What you are asked to do → One part of the entries below is wanted: the lines from the one containing "入試日程 (104, 1047)" through the one containing "聖徳大学短期大学部 (160, 1720)". Write those out exactly and nothing else.

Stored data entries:
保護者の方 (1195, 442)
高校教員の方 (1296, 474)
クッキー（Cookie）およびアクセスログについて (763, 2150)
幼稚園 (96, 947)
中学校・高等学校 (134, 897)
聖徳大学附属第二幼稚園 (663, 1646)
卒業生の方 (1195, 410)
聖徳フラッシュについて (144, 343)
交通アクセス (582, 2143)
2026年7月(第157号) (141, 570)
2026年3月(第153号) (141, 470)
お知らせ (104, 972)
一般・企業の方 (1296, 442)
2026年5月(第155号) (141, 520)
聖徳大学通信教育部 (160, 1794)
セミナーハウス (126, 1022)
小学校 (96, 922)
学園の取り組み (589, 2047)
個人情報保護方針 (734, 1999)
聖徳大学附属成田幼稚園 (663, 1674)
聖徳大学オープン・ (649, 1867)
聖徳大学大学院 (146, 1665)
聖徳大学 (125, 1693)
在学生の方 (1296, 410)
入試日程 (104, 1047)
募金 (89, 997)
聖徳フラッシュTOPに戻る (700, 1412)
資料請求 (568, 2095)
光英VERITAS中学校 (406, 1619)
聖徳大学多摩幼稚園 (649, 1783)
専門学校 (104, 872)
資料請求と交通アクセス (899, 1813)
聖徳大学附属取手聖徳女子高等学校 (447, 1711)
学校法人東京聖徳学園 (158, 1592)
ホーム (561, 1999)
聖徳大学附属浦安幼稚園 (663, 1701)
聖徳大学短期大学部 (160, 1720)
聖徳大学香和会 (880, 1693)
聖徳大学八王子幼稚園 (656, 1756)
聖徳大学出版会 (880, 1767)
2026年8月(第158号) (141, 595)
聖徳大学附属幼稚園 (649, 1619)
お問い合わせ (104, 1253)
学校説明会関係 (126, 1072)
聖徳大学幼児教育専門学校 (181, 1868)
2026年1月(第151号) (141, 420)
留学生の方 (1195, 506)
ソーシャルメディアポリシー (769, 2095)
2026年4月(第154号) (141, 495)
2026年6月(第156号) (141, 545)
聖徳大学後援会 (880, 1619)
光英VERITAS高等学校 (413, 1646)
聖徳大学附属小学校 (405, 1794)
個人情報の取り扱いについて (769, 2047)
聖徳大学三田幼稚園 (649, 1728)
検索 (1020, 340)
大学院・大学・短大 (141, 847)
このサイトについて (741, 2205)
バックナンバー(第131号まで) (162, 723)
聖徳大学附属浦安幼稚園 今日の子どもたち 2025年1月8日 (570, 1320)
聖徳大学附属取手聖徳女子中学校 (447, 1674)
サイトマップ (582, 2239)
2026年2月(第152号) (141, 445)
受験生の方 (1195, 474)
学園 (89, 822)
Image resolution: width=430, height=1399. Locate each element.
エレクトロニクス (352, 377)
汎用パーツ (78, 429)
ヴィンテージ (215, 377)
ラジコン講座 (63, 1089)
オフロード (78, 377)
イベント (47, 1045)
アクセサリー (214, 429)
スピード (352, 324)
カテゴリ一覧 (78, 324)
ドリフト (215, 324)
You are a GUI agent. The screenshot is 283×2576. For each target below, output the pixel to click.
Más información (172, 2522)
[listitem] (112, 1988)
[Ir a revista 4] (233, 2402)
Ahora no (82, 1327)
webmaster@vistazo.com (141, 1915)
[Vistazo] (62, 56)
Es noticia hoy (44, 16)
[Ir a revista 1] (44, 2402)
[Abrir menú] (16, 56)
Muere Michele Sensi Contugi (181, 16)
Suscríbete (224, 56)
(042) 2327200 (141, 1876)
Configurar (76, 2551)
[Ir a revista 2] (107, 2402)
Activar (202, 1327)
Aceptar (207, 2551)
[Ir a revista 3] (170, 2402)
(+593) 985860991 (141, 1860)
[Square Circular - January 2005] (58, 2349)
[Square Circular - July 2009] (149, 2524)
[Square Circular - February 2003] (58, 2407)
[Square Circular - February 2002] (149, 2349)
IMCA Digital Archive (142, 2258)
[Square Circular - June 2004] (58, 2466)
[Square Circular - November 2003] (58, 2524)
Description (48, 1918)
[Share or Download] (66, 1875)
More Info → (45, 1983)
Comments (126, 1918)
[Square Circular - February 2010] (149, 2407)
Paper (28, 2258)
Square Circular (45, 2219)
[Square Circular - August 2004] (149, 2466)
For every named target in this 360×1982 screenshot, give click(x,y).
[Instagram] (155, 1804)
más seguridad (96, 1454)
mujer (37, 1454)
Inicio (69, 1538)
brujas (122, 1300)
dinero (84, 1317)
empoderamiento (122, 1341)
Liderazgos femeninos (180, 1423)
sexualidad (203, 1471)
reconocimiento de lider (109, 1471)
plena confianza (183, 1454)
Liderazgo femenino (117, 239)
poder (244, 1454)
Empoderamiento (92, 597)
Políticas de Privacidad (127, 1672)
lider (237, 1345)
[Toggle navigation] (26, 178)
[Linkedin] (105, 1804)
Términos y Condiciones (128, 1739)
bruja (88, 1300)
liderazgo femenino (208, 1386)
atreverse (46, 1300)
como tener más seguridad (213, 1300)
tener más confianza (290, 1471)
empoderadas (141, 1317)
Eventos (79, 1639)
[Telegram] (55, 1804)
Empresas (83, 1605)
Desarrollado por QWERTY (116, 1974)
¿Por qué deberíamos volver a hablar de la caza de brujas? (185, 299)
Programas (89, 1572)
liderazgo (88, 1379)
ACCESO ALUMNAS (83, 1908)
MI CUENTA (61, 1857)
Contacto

Answer to the problem →
入試日程 (104, 1047)
募金 (89, 997)
聖徳フラッシュTOPに戻る (700, 1412)
資料請求 (568, 2095)
光英VERITAS中学校 (406, 1619)
聖徳大学多摩幼稚園 (649, 1783)
専門学校 (104, 872)
資料請求と交通アクセス (899, 1813)
聖徳大学附属取手聖徳女子高等学校 (447, 1711)
学校法人東京聖徳学園 (158, 1592)
ホーム (561, 1999)
聖徳大学附属浦安幼稚園 (663, 1701)
聖徳大学短期大学部 (160, 1720)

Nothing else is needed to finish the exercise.